The teacher is God's intermediary and has a fatherly dignity and responsibility. Senior wrote that the teacher acts not only in loco parentis but also in loco Christi and that “students imitating them are indirectly imitating Christ, as St Paul said: ‘Be ye therefore followers (imitatores) of me, as I also am of Christ.’” (125)
It is another story, one worth a book of its own—but this reviewer cannot omit at least a mention of perhaps the most remarkable example of John Senior’s fatherly dignity and role as a teacher. Senior had a great esteem for St. Benedict and the monastic life, and encouraged young people to consider a monastic vocation. Dom Bethel and six of Senior’s other students at the University of Kansas eventually became monks at the Abbey of Fontgombault in France. In 1999, those seven, and six other monks from Fontgombault, established a new monastery in the Oklahoma Ozarks, Clear Creek Abbey. Dom Bethel is prior of that community. Fontgombault and Clear Creek are houses of the Congregation of Solesmes, founded in the 19th century by Dom Prosper Guéranger to restore Benedictine life in France after the Revolution. Not the least of the virtues of Dom Bethel’s book is the transmission into English (of a charming franglais sort) of the deeply supernatural Solesmien spirit. As an example, let the last words of this review be Dom Bethel’s, in which he expands on a passage by Senior about the Blessed Virgin Mary. Dom Bethel’s words are indeed worthy of a son of Dom Guéranger.
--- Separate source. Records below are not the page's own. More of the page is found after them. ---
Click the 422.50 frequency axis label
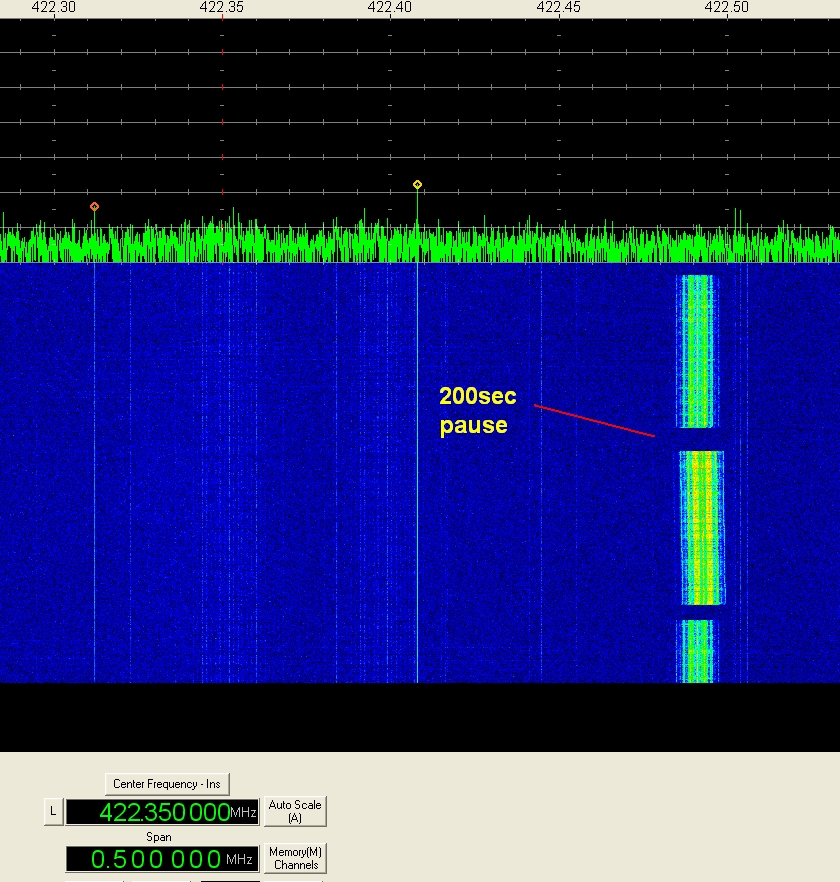This screenshot has width=840, height=882. [x=726, y=7]
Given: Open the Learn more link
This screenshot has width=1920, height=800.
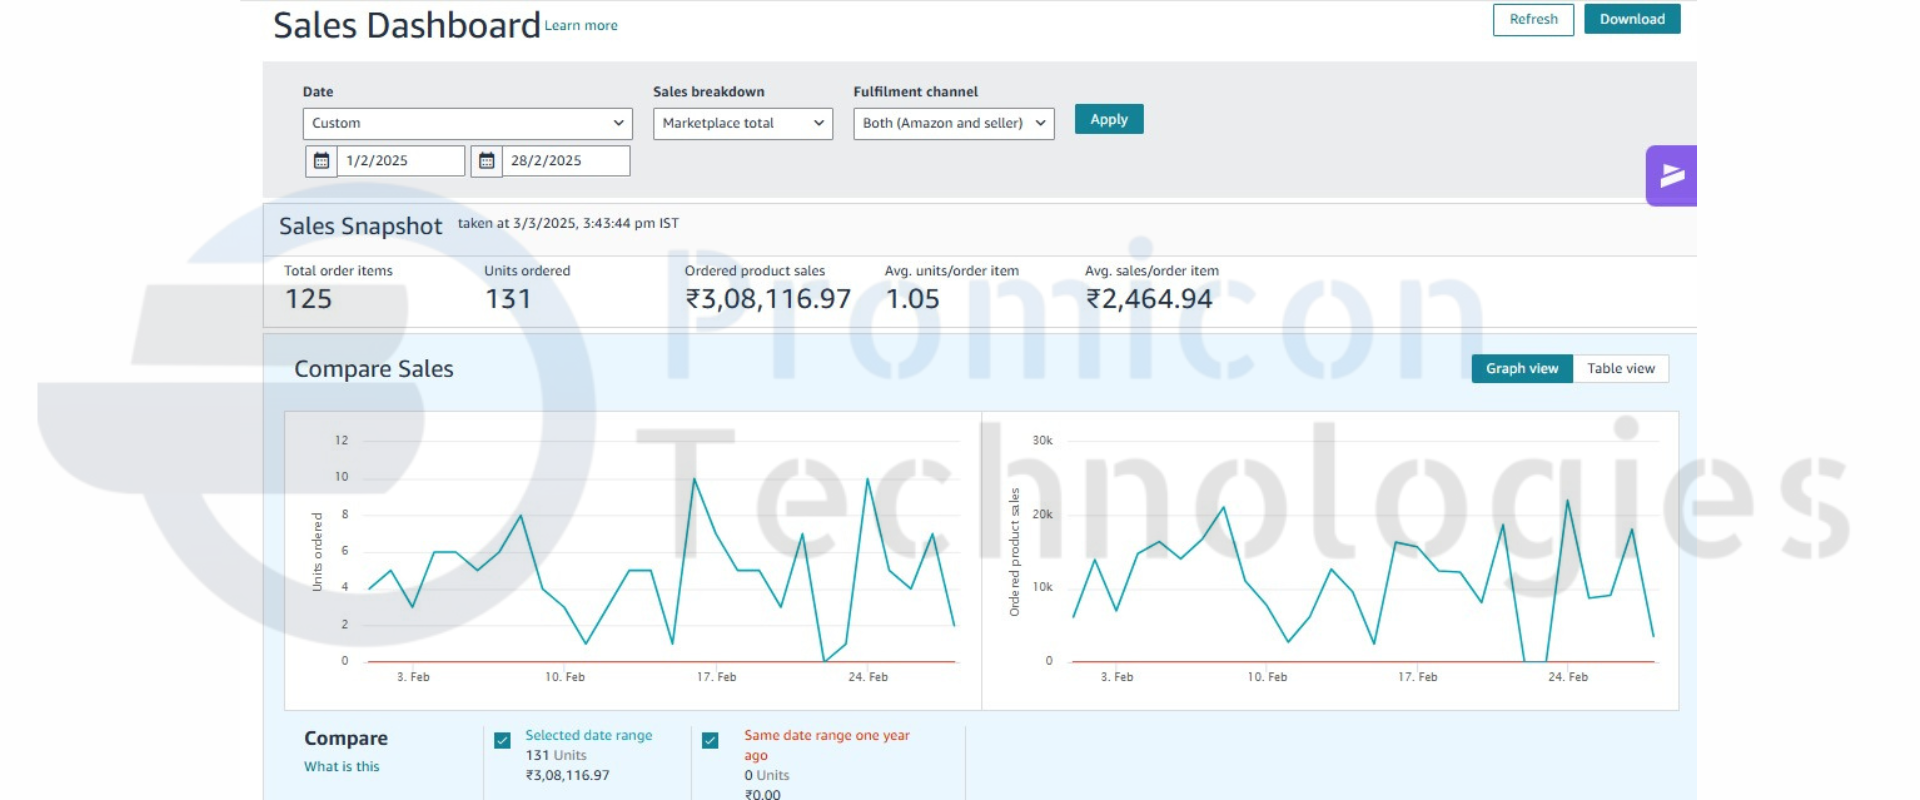Looking at the screenshot, I should pos(581,26).
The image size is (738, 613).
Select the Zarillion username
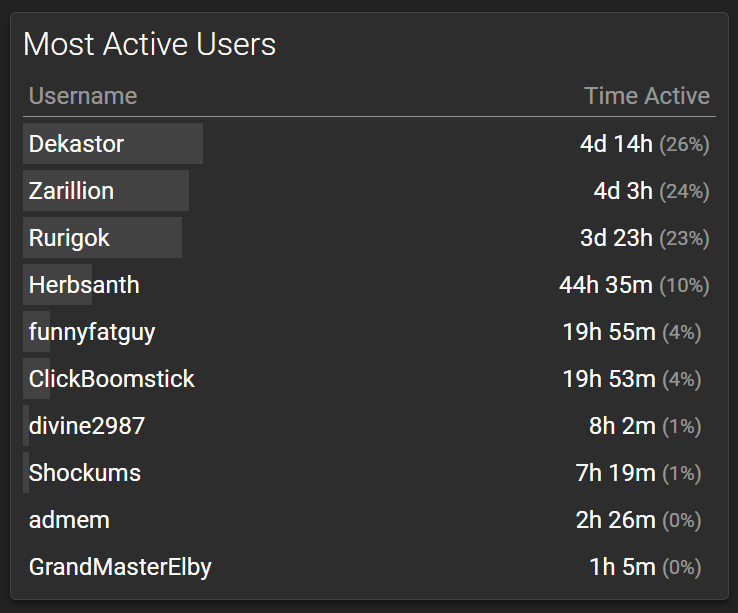(x=71, y=191)
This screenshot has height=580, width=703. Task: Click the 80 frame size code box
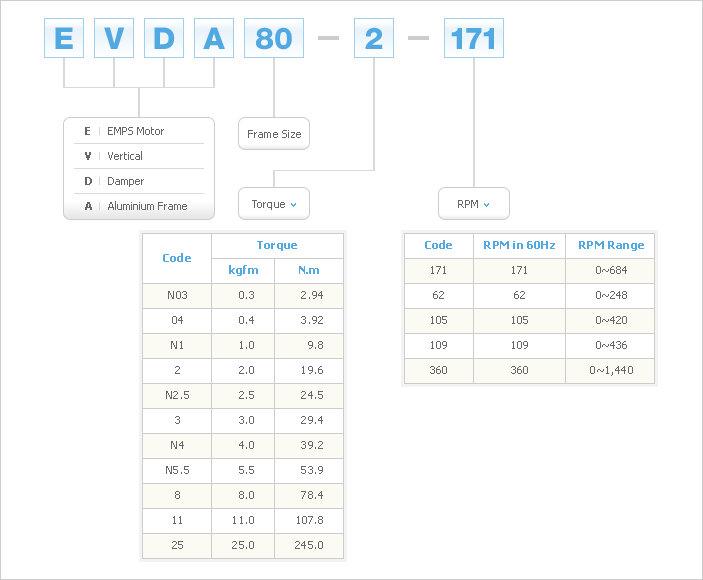coord(274,39)
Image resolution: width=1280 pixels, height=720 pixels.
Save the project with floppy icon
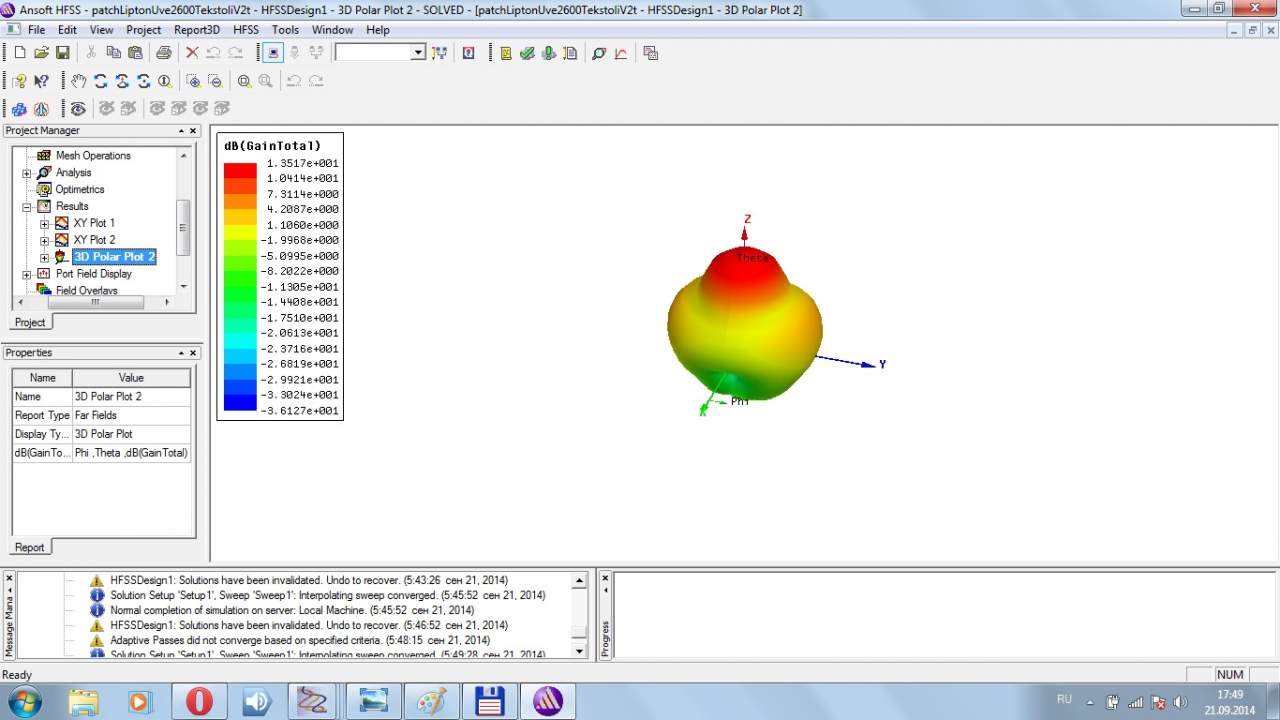click(x=62, y=53)
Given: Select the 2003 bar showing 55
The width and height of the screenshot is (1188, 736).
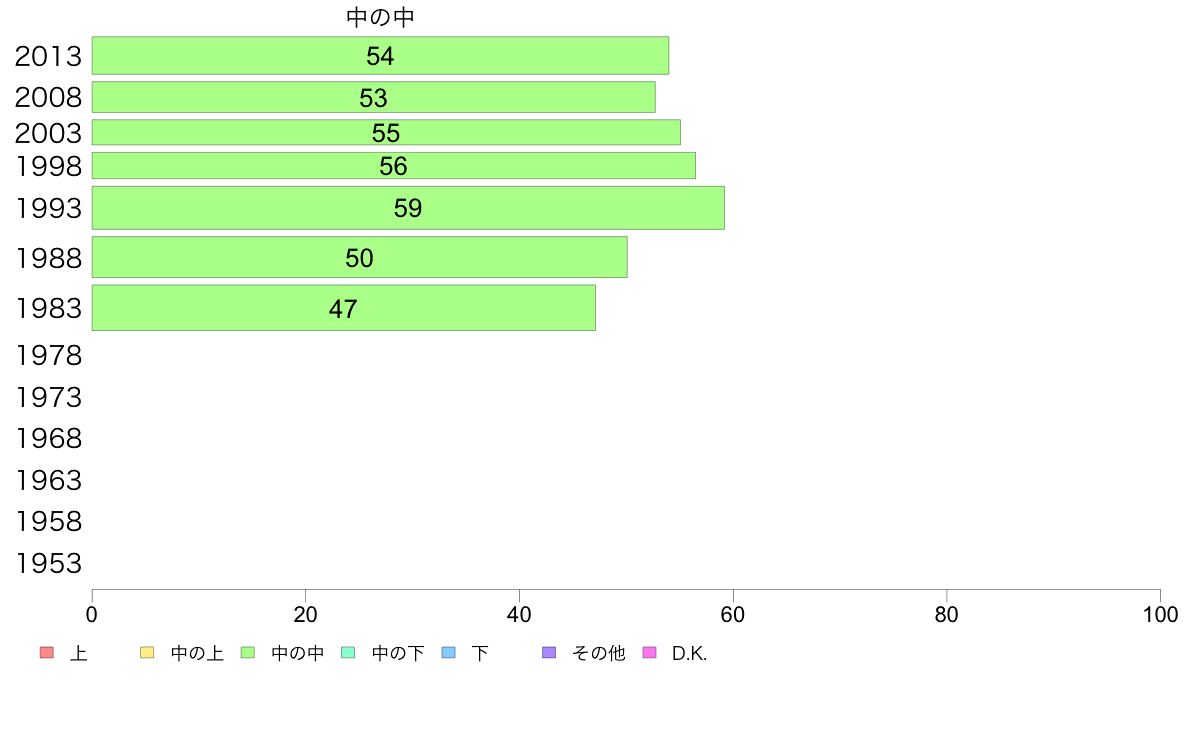Looking at the screenshot, I should click(386, 132).
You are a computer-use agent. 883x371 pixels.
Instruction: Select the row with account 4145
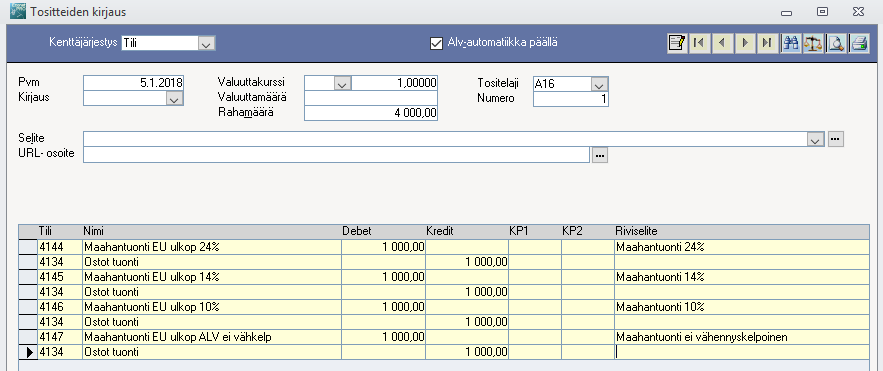444,276
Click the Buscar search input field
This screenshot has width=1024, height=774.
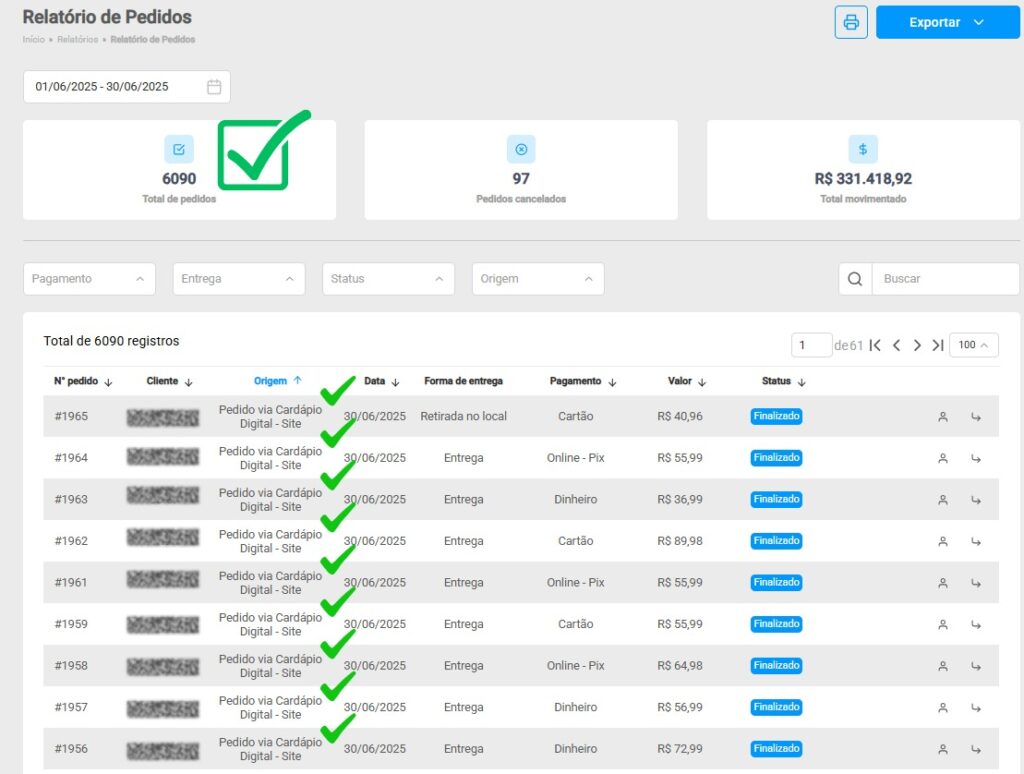tap(944, 279)

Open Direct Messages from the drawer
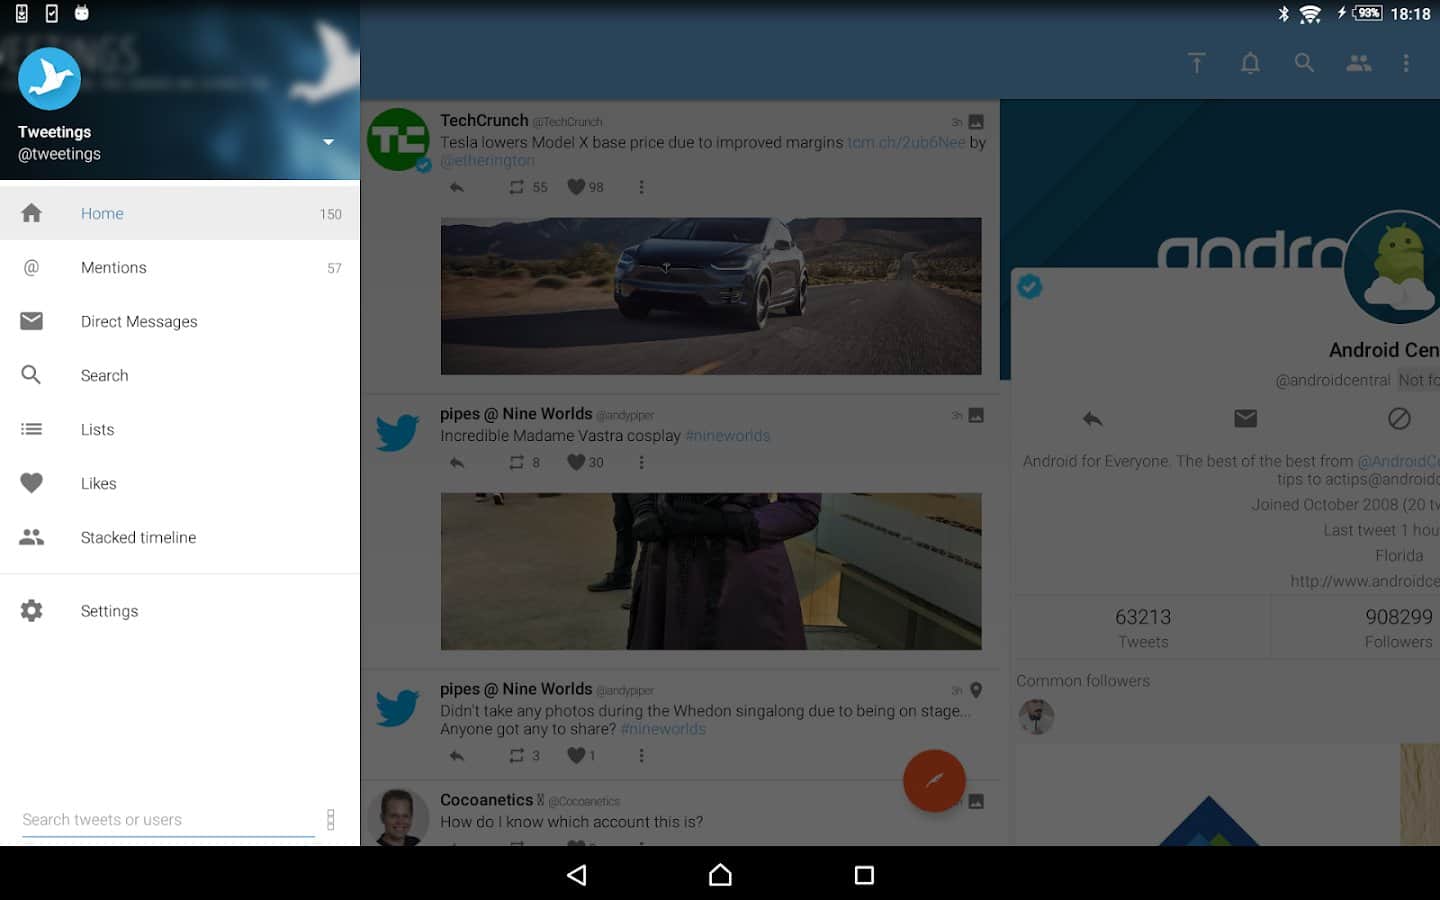coord(139,322)
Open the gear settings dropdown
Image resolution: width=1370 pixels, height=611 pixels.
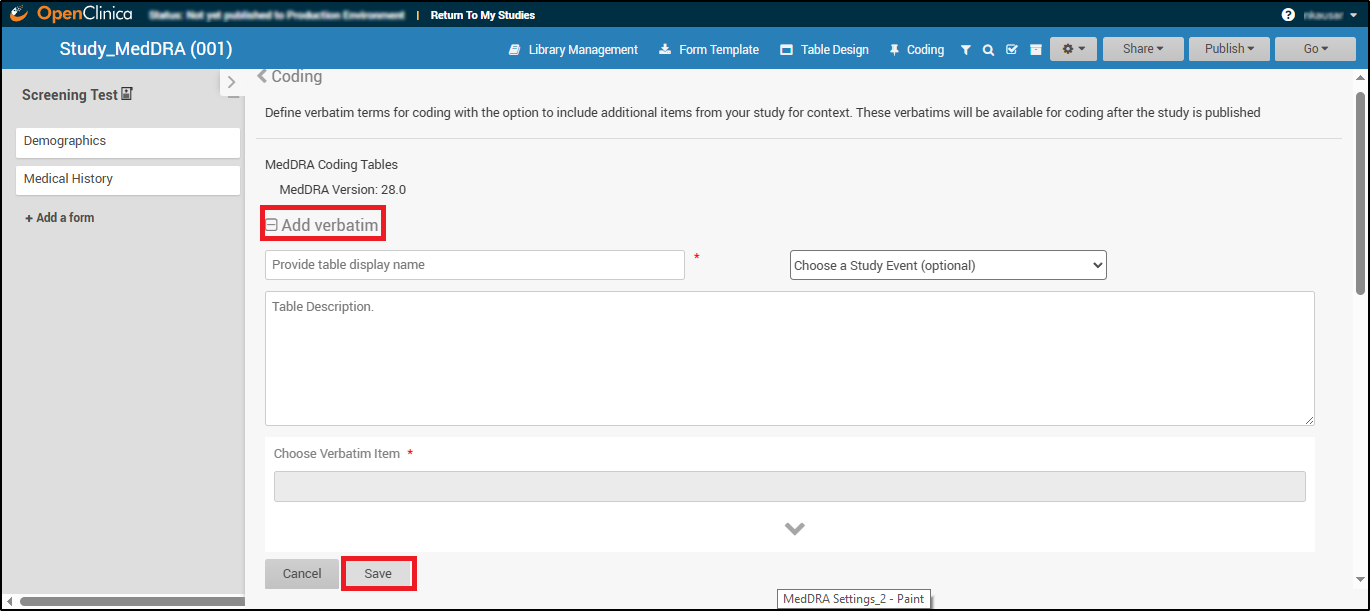click(x=1073, y=49)
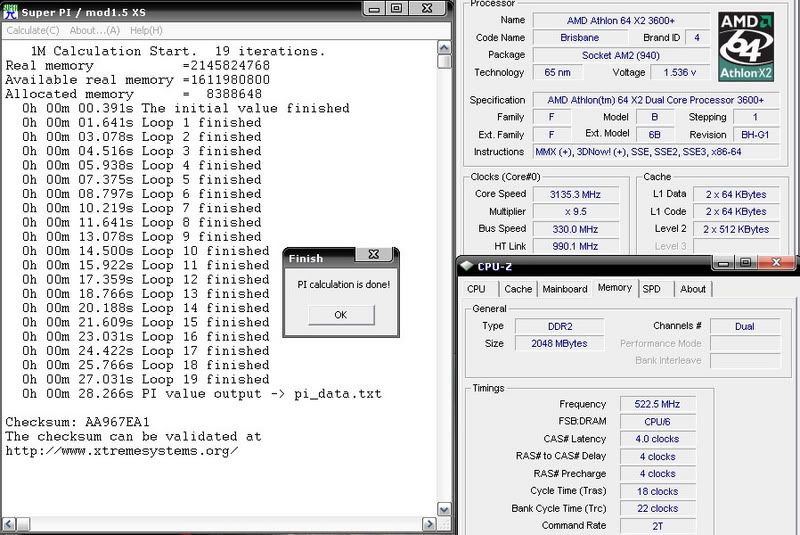The height and width of the screenshot is (535, 800).
Task: Switch to the Cache tab
Action: coord(518,289)
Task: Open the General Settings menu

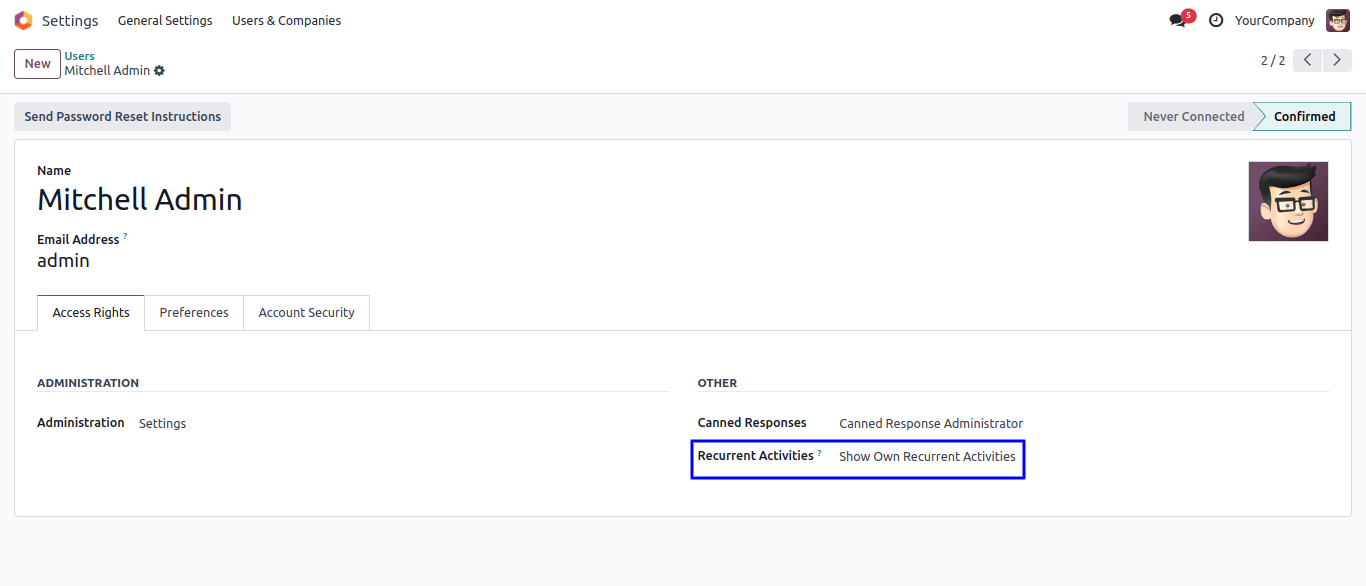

In a way, one can say that Mary completes Jesus. We need a lady, a mother. The art historian Kenneth Clark reminded us that no religion without a feminine element ever produced great art. A man needs a lady for whom he desires to do beautiful things, who makes him more delicate and attentive to details. She inspires music in his soul and makes him a poet. Mary indeed represents a very special, eminent case. This woman, who is Queen of Heaven and Earth, Mother of God and of Christians, breathes divine music into our souls. By striving to make all things beautiful for her, our home and its environment, our work, our schools, our liturgy, our monasteries, all our activity and culture will be more beautiful for her Son as well. (278)
Kirk Kramer writes from Cottage City, Maryland.